• [To do]
Print the line containing "Screen dimensions: 728x491", then every line after it through the end of the material, exactly as written and without pictures.

[Exercise materials — start]

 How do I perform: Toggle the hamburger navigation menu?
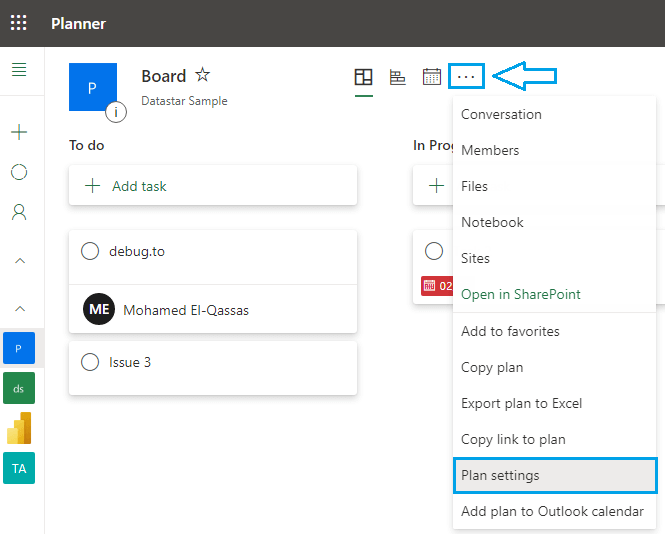coord(19,70)
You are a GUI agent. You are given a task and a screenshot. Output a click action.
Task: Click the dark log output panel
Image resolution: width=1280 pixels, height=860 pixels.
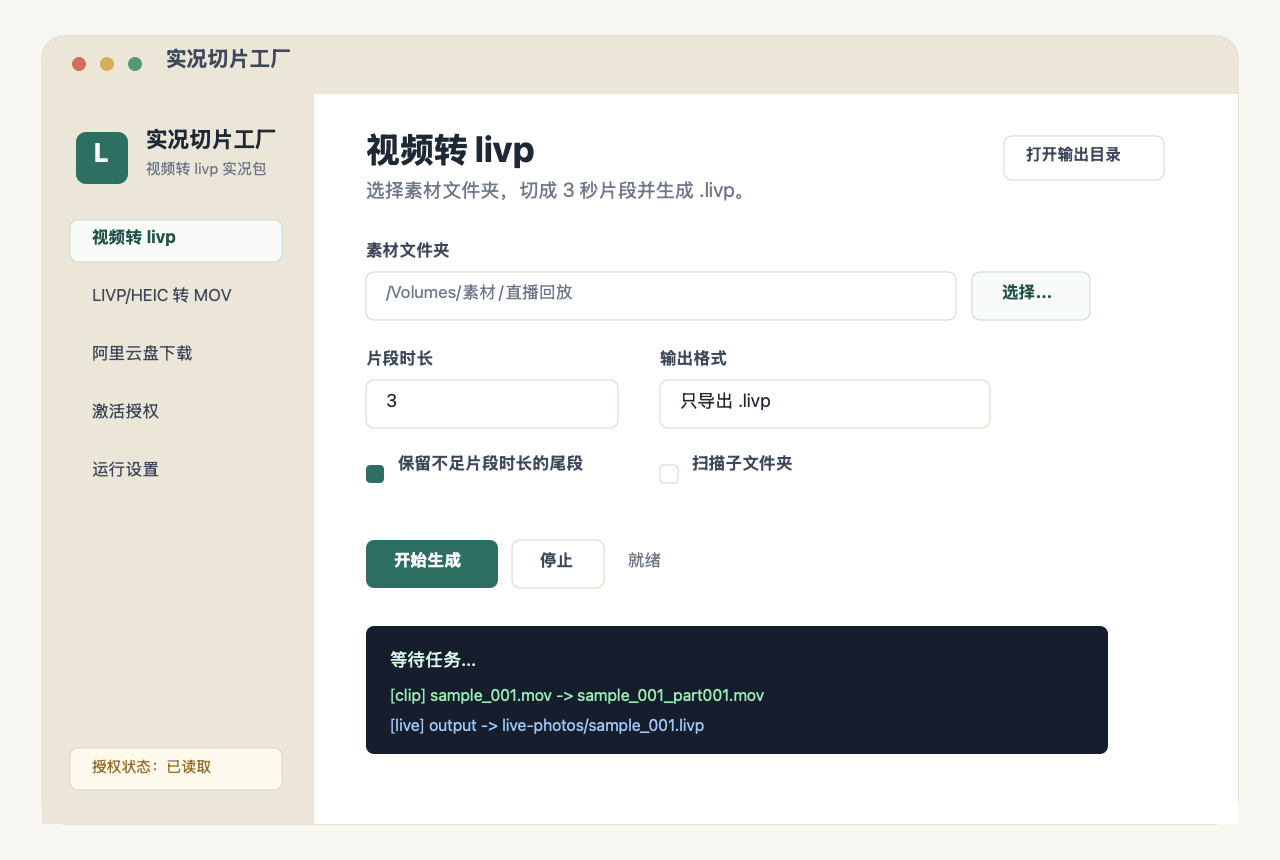click(x=737, y=690)

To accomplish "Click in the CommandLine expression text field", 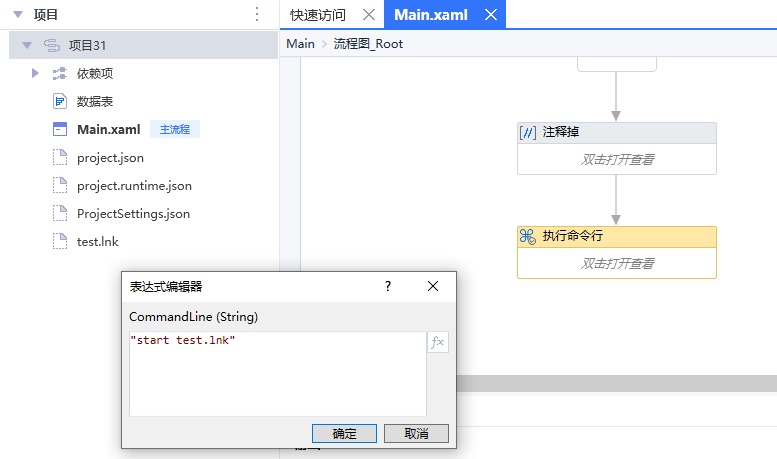I will [x=277, y=373].
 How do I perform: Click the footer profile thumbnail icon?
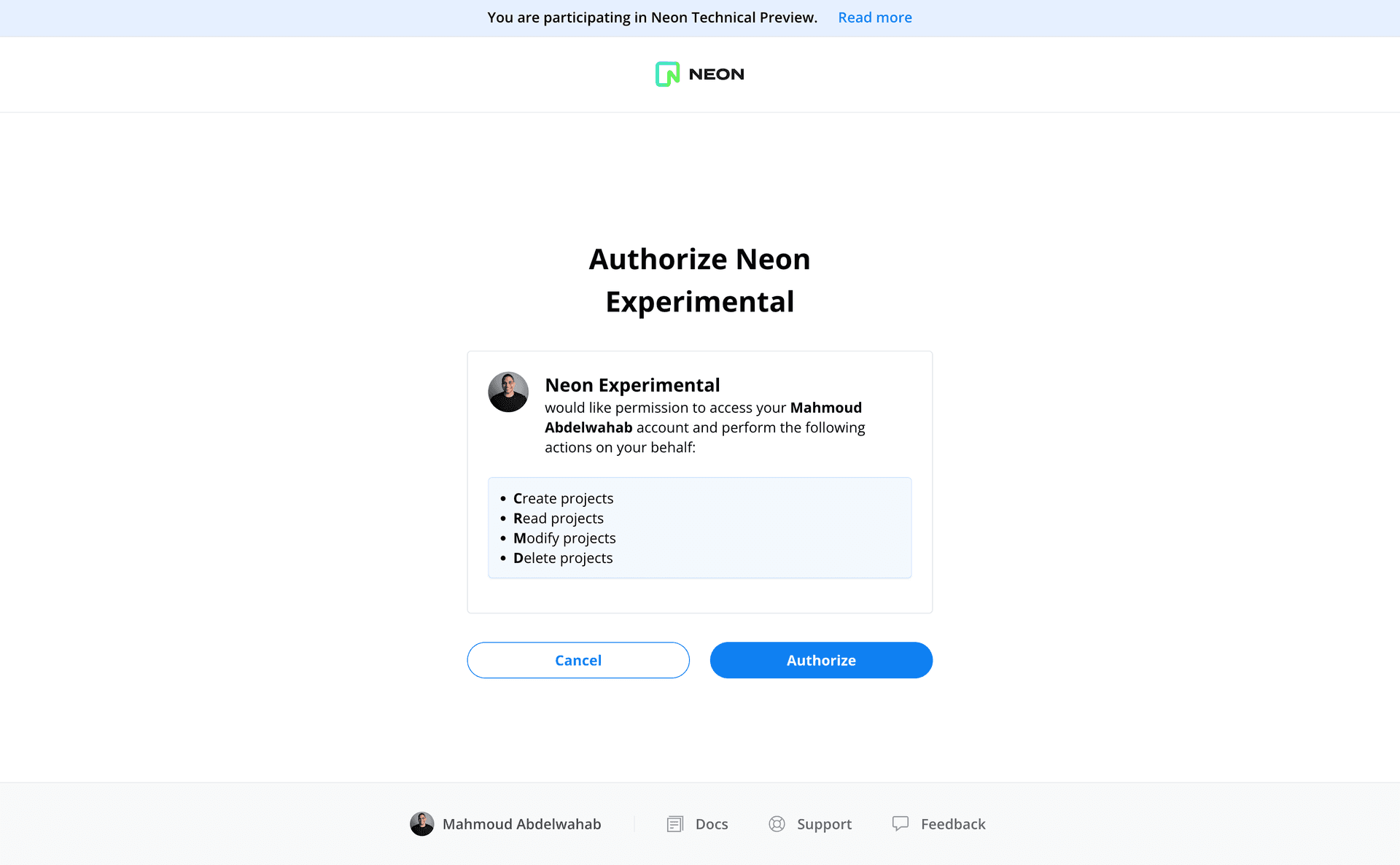click(421, 824)
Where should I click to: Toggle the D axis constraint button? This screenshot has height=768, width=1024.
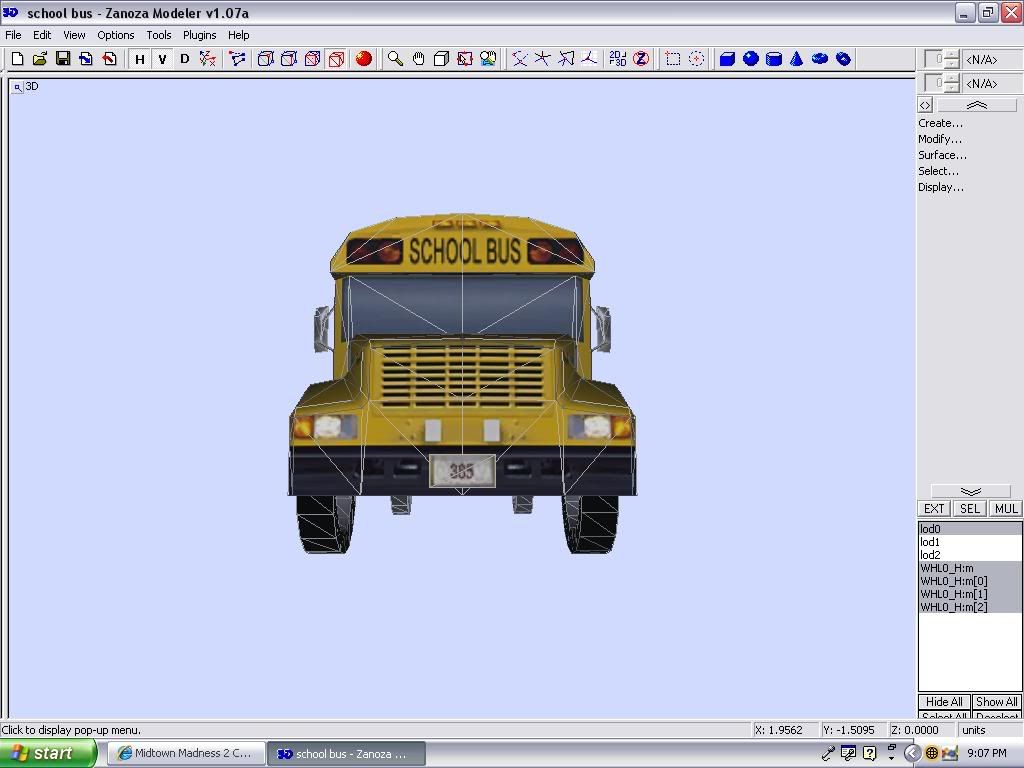click(184, 59)
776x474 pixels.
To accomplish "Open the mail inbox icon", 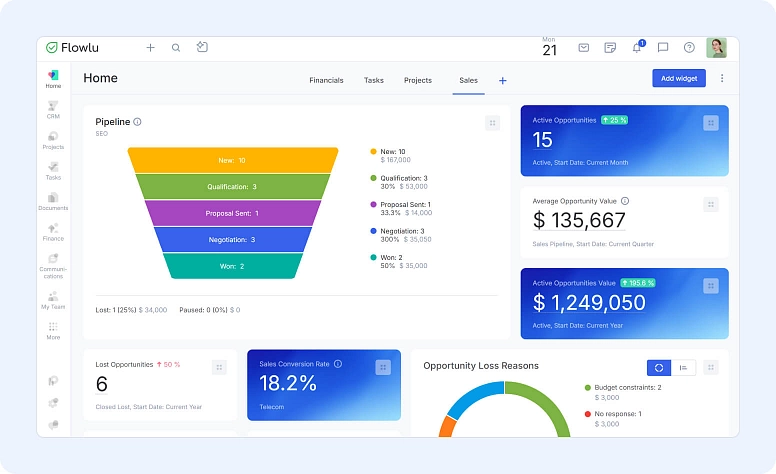I will tap(584, 47).
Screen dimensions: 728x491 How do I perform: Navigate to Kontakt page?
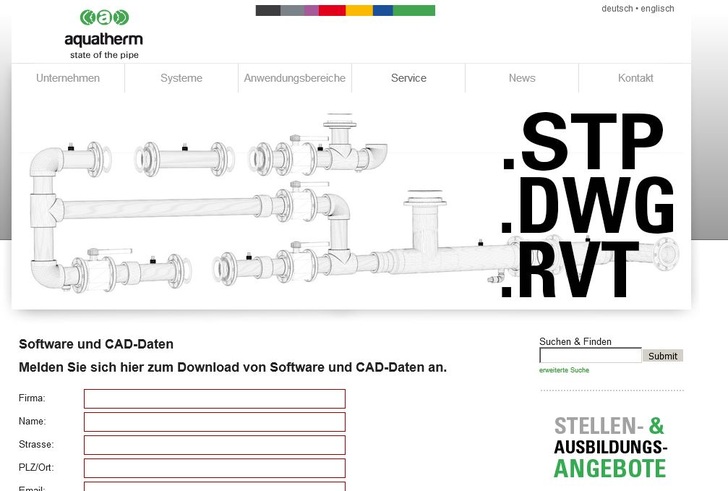635,78
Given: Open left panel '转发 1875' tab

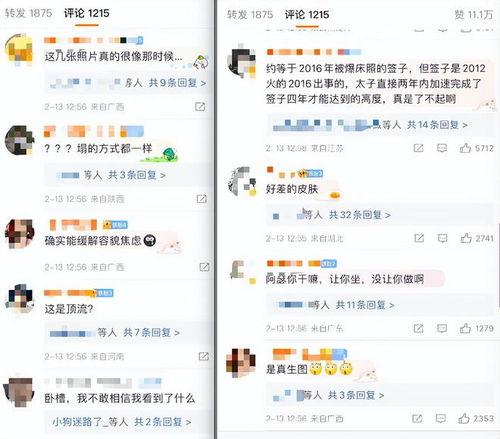Looking at the screenshot, I should pos(28,13).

[Exercise materials — finish]

• [Written solution]
Screen dimensions: 728x491 How do I perform: Navigate to Kontakt page?
635,78
Given: Open left panel '转发 1875' tab

Looking at the screenshot, I should pos(28,13).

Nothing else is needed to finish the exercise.